Ferkans — Interactive Telecom Tutor

Can We Train a Denoiser Without Clean Data?

Supervised denoisers require paired data: noisy input and clean target. In many imaging domains --- and especially RF imaging --- clean ground truth is expensive or impossible to obtain. The Noise2X family of methods asks: what is the minimum data requirement for training a denoiser?

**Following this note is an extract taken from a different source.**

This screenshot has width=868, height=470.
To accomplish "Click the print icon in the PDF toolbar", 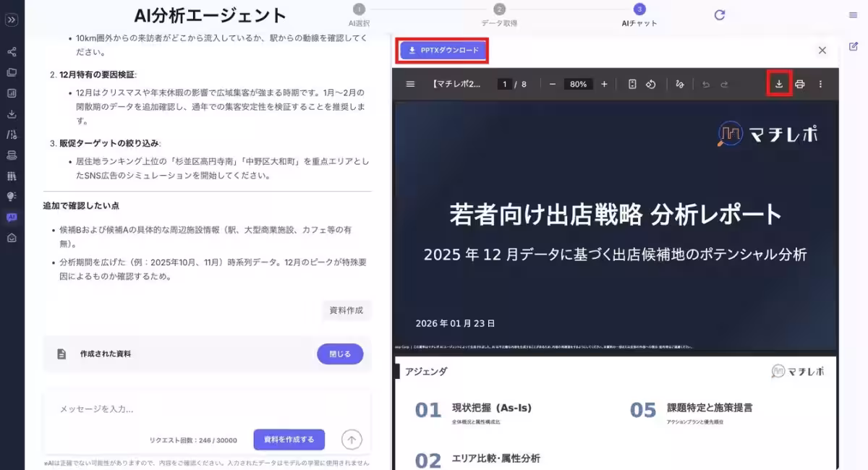I will click(800, 84).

The answer is surprising. Noise2Noise shows that noisy-noisy pairs suffice. Noise2Void goes further: a single noisy image is enough, provided the noise is pixel-independent. The key insight in all these methods is that the MSE loss minimum is the conditional expectation, regardless of whether the target is clean or noisy.

Definition:
Noise2Noise

Noise2Noise trains a denoiser using pairs of noisy images of the same scene, without requiring clean ground truth:

$\min_\theta \; \mathbb{E}_{(\mathbf{y}_1, \mathbf{y}_2)}\bigl[\|f_\theta(\mathbf{y}_1) - \mathbf{y}_2\|^2\bigr]$

where $\mathbf{y}_1 = \mathbf{x} + \mathbf{w}_1$ and $\mathbf{y}_2 = \mathbf{x} + \mathbf{w}_2$ are two independent noisy observations of the same scene $\mathbf{x}$ .

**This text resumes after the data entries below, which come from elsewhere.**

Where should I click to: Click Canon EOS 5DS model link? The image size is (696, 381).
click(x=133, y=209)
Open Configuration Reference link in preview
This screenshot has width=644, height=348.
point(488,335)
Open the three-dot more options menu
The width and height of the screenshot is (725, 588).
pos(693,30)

The optimal network converges to the conditional mean $f_{\theta^*}(\mathbf{y}_1) = \mathbb{E}[\mathbf{x} \mid \mathbf{y}_1]$ --- the same MMSE estimator as supervised training with clean targets.

Noise2Noise works because $\mathbb{E}[\mathbf{y}_2 \mid \mathbf{y}_1] = \mathbb{E}[\mathbf{x} \mid \mathbf{y}_1]$ when $\mathbf{w}_1$ and $\mathbf{w}_2$ are independent with zero mean. Replacing the clean target with a noisy one changes only the variance of the gradient, not its expectation.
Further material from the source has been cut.